Janata Dal (“People’s Party”) was an Indian political party which was formed through the merger of Janata Party factions, the Lok Dal, Indian National Congress (Jagjivan), and the Jan Morcha united on 11 October 1988 on the birth anniversary of Jayaprakash Narayan under the leadership of V. P. Singh.

History
V. P. Singh united the entire disparate spectrum of parties ranging from regional parties such as the Telugu Desam Party, the Dravida Munnetra Kazhagam, and the Asom Gana Parishad, together and formed the National Front with N. T. Rama Rao as Indian Election History President and V. P. Singh as convenor with outside support from the (Right-wing Political party) Bharatiya Janata Party and (Left-wing Political party) Communist Party of India, Communist Party of India (Marxist) led Left front. They defeated Rajiv Gandhi's Congress (I) in the 1989 parliamentary elections.
His government fell after Lalu Prasad Yadav, got Advani arrested in Samastipur and stopped his Ram Rath Yatra which was going to Ayodhya on the site of the Babri Masjid on October 23, 1990 and the Bharatiya Janata Party withdrew support. V.P. Singh lost a parliamentary vote of confidence on November 7, 1990.
In the 1991 Indian general election the Janata Dal lost power but emerged as the third largest party in Lok Sabha.
Janata Dal-led United Front formed the government after the 1996 Indian general election with the outside support of the Indian National Congress. But after this the Janata Dal gradually disintegrated into various smaller factions, largely regional parties Biju Janata Dal, Rashtriya Janata Dal, Janata Dal (Secular) and Janata Dal (United).

Ascent to power

It first came to power in 1989, after allegations of corruption, known as the Bofors scandal, caused Rajiv Gandhi's Congress (I) to lose the elections. The National Front coalition that was formed consisted of the Janata Dal and a few smaller parties in the government, and had outside support from the Left Front and the Bharatiya Janata Party. V. P. Singh was the prime minister. In November 1990, this coalition collapsed, and a new government headed by Chandra Shekhar under Samajwadi Janata Party (Rashtriya) which had the support of the congress came to power for a short while. Two days before the vote, Chandra Shekhar, an ambitious Janata Dal rival who had been kept out of the National Front government, joined with Devi Lal, a former deputy prime minister under V.P. Singh, to form the Samajwadi Janata Party, with a total of just sixty Lok Sabha members. The day after the collapse of the National Front government, Chandra Shekhar informed the president that by gaining the backing of the Congress (I) and its electoral allies he enjoyed the support of 280 members of the Lok Sabha, and he demanded the right to constitute a new government. Even though his rump party accounted for only one-ninth of the members of the Lok Sabha, Chandra Shekhar succeeded in forming a new minority Government and becoming Prime Minister (with Devi Lal as deputy prime minister). However, Chandra Shekhar's government fell less than four months later, after the Congress (I) withdrew its support.

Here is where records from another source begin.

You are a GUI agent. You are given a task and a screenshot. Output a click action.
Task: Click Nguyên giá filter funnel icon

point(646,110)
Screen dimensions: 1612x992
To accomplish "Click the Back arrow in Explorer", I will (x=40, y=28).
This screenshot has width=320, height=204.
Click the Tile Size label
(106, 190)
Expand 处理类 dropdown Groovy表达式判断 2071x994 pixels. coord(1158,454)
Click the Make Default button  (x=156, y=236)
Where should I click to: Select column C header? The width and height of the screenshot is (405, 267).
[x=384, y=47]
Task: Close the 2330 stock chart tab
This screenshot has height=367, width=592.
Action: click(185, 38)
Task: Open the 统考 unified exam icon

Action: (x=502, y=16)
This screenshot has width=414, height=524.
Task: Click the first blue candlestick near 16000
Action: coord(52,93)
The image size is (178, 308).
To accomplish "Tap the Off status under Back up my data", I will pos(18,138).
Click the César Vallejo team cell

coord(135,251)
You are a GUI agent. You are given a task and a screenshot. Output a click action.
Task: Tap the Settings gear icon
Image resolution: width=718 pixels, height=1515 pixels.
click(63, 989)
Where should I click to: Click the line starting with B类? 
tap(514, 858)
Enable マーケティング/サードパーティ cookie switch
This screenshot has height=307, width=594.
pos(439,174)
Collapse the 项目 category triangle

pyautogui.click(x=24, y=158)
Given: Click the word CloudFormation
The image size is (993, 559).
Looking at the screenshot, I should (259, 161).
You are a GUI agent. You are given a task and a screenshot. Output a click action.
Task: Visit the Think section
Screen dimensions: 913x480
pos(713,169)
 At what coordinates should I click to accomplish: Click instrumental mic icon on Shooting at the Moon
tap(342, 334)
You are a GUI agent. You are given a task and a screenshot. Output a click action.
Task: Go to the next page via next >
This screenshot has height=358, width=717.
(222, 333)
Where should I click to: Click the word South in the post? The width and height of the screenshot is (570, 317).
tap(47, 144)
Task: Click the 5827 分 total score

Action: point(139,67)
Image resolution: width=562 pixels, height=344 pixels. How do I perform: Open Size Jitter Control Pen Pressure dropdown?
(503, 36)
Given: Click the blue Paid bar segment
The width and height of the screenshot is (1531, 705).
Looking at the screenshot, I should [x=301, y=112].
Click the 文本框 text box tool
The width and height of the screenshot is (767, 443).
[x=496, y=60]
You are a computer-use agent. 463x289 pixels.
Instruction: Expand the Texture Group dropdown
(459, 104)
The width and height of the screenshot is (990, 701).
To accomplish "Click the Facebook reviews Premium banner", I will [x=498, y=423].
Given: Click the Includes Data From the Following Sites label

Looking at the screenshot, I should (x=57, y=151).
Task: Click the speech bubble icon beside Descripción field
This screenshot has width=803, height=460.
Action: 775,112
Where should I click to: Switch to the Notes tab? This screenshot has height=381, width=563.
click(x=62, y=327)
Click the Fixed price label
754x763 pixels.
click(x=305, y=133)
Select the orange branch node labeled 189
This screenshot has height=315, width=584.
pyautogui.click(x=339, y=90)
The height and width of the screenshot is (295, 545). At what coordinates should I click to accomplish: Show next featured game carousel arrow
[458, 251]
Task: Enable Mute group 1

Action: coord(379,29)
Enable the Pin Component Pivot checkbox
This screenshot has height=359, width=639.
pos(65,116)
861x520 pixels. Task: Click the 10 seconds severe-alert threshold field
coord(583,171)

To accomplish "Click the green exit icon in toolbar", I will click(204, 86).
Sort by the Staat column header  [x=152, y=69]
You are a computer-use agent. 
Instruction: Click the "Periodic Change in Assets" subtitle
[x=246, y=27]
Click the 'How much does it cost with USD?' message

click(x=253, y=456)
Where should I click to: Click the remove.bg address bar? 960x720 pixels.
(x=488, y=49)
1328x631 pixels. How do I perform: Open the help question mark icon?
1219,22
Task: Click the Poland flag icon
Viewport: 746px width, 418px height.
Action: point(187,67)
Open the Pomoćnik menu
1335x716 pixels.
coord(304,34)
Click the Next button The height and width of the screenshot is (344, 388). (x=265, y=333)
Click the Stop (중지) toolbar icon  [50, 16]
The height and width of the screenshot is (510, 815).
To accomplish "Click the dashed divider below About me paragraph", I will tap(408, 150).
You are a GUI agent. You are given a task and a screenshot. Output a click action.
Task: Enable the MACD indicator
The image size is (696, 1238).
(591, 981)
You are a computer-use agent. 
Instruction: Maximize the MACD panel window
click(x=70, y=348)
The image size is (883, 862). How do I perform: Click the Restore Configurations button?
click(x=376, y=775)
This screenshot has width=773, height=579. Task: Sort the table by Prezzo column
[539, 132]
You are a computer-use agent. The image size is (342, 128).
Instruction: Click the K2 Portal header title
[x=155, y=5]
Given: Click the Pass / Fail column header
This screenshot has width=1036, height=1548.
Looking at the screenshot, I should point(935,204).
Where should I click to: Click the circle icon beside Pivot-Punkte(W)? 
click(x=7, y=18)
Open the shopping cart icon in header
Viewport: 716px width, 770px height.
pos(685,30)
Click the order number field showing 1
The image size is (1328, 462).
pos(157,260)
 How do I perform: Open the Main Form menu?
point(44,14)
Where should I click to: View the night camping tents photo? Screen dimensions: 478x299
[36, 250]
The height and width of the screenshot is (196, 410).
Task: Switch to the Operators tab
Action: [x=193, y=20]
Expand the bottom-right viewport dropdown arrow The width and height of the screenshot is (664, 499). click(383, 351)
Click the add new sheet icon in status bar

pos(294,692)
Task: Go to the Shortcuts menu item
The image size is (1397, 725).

Its second spell of power began in 1996, when the Janata Dal-led United Front coalition came to power, with outside support from the congress under Sitaram Kesri, choosing H. D. Deve Gowda as their prime minister. The congress withdrew their support in less than a year, hoping to gain power with the support of various United Front constituent groups, and I. K. Gujral became the next prime minister. His government too fell in a few months, and in February 1998, the Janata Dal-led coalition lost power to the Bharatiya Janata Party.

List of prime ministers

Vice President of India
Krishan Kant

Party Presidents 
V P Singh (1989)

Sharad Yadav (1999)

National Units 

Thakur Ji Pathak (1989 – 1994)
|Position = National General Secretary

State Units

Uttar pradesh 
Anantram Jaiswal (1983)

Karnataka

Presidents 
B. Rachaiah (1989)

Siddaramaiah (Feb 1999)

C. Byre Gowda (July 1999)

General Secretary 
Jeevaraj Alva (1989-1990)

C. Narayanaswamy (1999)

Tamil Nadu

President     
Sivaji Ganesan

Janata Dal factions

Pro-National Democratic Alliance parties
 Jannayak Janata Party (JJP) led by Ajay Singh Chautala.
 Rashtriya Lok Janshakti Party led by Pashupati Kumar Paras.
 Hindustani Awam Morcha (Secular) led by Jitan Ram Manjhi.
 Samata Party of Late George Fernandes and now led by Uday Mandal.
 Socialist Janata Dal led by V. V. Rajendran.
 Lok Aawaz Dal led by Shambhu Sharan Shrivastava.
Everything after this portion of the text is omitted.